I accidentally Blender VSE

Posted on Feb 6, 2024

#blender #code #performance

Two months ago I started to contribute a bit of code to Blender’s Video Sequence Editor (VSE). Did you know that Blender has a suite of video editing tools? Yeah, me neither :) Even the feature page for it on the website looks… a bit empty lol.

Do I know anything at all about video editing, timelines, sequencers, color grading, ffmpeg, audio mixing and so on? Of course not! So naturally, that means I should start to tinker with it.

Wait what?

How does one accidentally start working on VSE?

You do that because you decide to check out Unity’s Unite 2023 conference in Amsterdam, and to visit some friends. For a spare half-a-day after the conference, you decide to check out Blender HQ. There, Francesco and Sergey, for some reason, ask you whether you’d like to contribute to VSE, and against your better judgement, you say “maybe?”.

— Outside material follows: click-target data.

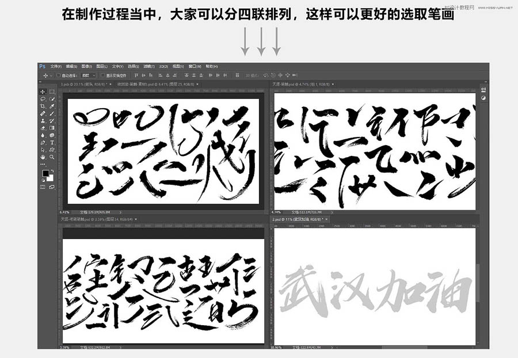Select the Lasso tool

(42, 98)
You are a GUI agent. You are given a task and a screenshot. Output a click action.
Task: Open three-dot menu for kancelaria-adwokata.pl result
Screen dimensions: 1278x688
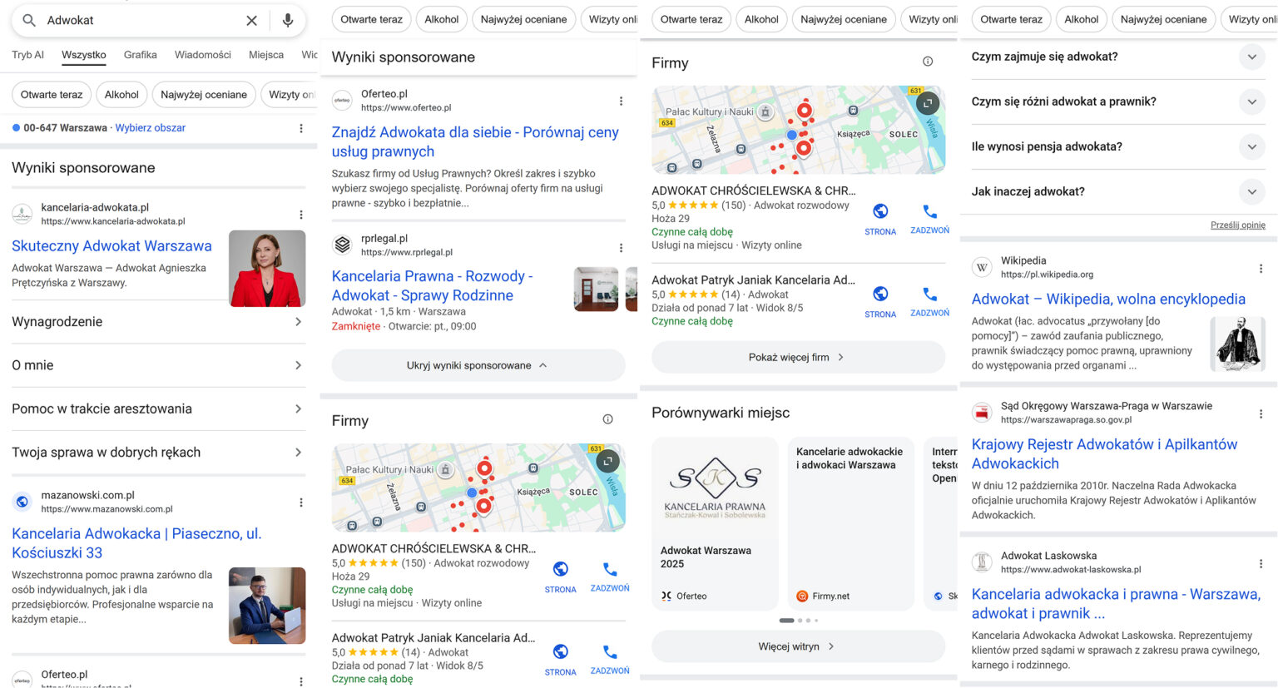point(301,215)

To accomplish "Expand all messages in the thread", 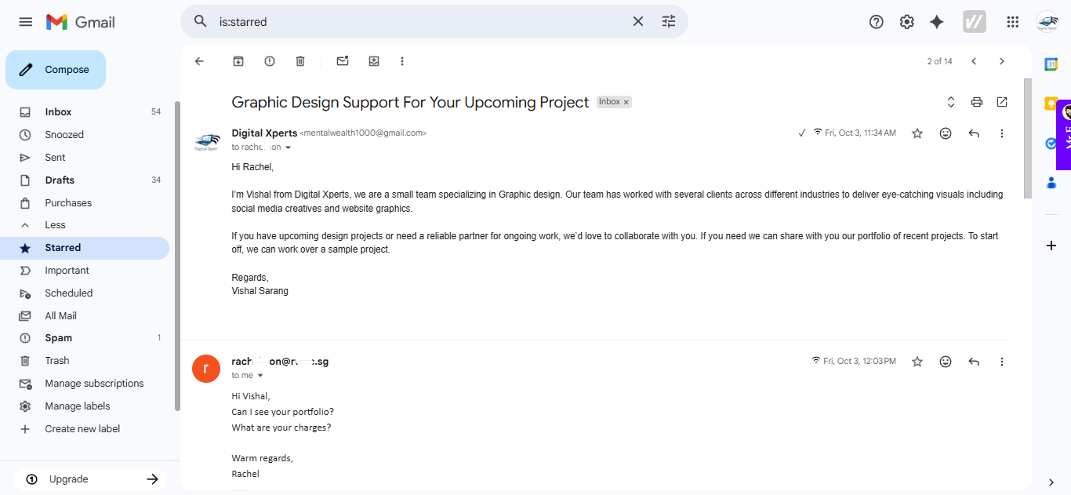I will pos(951,102).
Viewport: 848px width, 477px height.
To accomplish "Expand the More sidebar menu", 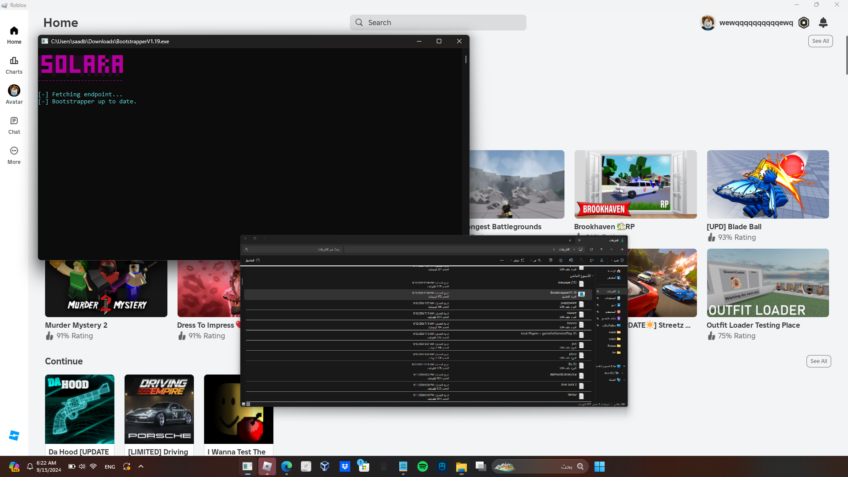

So that’s how. And then it feels pretty much like this:

I started to tinker with it, mostly trying to do random “easy” things. By easy, I mean performance optimizations. Since, unless the code complexicates a lot, they are hard to argue against. “Here, this thing is 2x faster now”, in most places everyone will react with “oh nice!”. Hopefully.

So, two months of kinda-partime tinkering in this area that I did not even know existed before, and Blender VSE got a small set of improvements for upcoming Blender 4.1 (which just became beta and can be downloaded from usual daily builds). Here they are:

Snappier Timeline drawing

VSE timeline is the bottom part of the image above. Here it is zoomed out into the complete Sprite Fright edit project, with about 3000 “strips” visible at once. Just scrolling and panning around in that timeline was updating the user interface at ~15 frames per second.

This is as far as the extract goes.